ADF is an initiative begun by director Simeilia Hodge-Dalloway. Like Madani, Simeilia’s knowledge of British and international playwrights of colour is encyclopedic. She even compiled an anthology: Audition Speeches for Black, South Asian and Middle Eastern Actors: Monologues for Men/Women

Again, not one solitary East Asian writer there.

I could have pointed out that Porcelain by Chay Yew was missing. A tortured powerful piece of racial-sexual angst set in the anonymous gay sex scene of 1990’s London, I was lucky enough to launch my acting career playing the protagonist, John Lee, a role that afforded me the privilege of portraying a lyricism, wit, vulnerability and ultimately murderous rage rare in portrayals of British East Asians in UK drama to the point of virtual non-existence.

In truth though, pointing out this omission would’ve felt like grasping at racial straws. The horrible almost unspeakable truth is that British East Asian writers have historically been unable to contribute virtually anything of note to UK theatre.

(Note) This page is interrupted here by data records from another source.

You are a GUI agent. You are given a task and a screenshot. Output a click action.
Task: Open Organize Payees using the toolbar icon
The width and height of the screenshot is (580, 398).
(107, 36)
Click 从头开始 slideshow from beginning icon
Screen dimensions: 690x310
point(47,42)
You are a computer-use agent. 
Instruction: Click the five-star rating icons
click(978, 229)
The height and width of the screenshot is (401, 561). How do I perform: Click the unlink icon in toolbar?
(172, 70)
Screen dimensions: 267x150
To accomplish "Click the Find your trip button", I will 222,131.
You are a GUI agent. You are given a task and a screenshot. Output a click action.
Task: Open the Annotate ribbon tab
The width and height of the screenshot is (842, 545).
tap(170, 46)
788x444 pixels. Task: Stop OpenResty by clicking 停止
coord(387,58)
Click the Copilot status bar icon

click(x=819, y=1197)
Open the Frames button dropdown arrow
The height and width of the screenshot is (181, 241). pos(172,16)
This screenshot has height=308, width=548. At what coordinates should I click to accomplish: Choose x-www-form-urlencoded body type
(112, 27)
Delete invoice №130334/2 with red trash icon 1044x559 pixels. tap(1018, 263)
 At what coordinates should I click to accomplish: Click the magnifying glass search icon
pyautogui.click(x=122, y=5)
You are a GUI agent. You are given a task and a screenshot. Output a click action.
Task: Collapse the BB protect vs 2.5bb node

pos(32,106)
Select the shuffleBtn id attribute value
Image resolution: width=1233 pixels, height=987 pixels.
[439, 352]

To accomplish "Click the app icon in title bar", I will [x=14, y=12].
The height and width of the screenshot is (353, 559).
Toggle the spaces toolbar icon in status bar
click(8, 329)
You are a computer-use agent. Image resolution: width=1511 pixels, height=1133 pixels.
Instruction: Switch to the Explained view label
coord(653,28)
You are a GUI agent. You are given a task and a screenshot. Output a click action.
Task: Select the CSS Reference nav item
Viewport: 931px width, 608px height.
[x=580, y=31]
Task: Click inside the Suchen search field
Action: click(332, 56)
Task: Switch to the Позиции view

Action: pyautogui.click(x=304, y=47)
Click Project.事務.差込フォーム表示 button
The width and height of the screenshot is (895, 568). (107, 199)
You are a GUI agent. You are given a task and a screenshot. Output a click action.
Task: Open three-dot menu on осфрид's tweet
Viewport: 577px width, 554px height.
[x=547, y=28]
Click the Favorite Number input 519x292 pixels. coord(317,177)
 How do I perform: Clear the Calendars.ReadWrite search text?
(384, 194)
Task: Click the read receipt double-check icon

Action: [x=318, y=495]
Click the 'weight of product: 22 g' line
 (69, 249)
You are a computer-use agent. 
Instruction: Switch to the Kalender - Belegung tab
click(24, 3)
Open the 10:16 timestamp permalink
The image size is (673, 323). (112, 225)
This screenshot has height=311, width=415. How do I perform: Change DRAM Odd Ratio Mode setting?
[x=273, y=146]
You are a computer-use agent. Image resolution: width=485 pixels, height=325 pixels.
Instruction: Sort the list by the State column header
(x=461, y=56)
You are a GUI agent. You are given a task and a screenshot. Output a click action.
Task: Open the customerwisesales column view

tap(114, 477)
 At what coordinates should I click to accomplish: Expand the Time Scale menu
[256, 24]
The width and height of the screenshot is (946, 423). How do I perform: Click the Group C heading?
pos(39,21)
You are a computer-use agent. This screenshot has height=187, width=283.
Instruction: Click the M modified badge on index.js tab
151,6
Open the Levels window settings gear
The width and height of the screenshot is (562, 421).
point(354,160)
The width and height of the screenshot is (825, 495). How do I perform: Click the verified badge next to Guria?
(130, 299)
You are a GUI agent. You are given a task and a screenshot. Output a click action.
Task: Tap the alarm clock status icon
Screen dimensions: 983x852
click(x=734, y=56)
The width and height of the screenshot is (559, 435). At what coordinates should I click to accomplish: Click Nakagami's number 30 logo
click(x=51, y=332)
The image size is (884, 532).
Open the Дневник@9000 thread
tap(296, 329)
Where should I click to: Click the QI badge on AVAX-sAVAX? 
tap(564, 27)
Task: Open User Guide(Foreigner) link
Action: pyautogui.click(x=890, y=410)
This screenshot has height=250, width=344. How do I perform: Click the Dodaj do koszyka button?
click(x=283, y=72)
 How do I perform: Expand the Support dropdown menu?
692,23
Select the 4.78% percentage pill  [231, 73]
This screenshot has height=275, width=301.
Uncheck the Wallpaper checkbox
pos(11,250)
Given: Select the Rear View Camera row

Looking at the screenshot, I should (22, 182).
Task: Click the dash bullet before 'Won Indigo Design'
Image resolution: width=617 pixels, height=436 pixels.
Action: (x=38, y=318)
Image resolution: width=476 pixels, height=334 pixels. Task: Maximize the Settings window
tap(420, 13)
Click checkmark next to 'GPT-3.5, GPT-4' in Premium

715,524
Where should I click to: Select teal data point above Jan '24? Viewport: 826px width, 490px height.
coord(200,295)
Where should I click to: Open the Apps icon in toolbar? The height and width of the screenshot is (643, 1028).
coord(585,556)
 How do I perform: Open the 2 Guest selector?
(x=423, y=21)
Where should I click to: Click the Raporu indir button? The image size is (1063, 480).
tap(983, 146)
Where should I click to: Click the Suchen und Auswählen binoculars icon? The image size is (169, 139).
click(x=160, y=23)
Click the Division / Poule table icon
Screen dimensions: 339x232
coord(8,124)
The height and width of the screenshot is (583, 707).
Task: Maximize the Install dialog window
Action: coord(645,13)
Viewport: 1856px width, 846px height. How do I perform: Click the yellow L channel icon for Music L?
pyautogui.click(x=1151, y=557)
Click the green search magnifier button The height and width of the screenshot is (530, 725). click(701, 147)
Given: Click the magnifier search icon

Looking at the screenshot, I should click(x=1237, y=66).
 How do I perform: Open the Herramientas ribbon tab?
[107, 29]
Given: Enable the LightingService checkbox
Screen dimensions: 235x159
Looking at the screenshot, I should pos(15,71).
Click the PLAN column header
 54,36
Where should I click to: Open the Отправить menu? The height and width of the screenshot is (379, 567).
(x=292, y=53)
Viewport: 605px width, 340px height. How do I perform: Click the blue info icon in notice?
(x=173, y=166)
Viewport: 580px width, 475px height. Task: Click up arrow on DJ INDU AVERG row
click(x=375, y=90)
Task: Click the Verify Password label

Even Chay Yew was a Singaporean who passed through Britain briefly on route to the US. There was the odd compelling drama written by a white person, the occasional fringe production seen by a handful of people, there were even one or two writers who described themselves as “British Chinese” but they didn’t appear to want to inconvenience their commissioners by forcing them to actually cast some East Asian actors as protagonists in the drama. But really, nothing very much of note that you could imagine being revived now to the kind of fanfare Winsome Pinnock’s Leave Taking was recently at the Bush.

The harsh and uncomfortable truth is that British East Asians have no canon.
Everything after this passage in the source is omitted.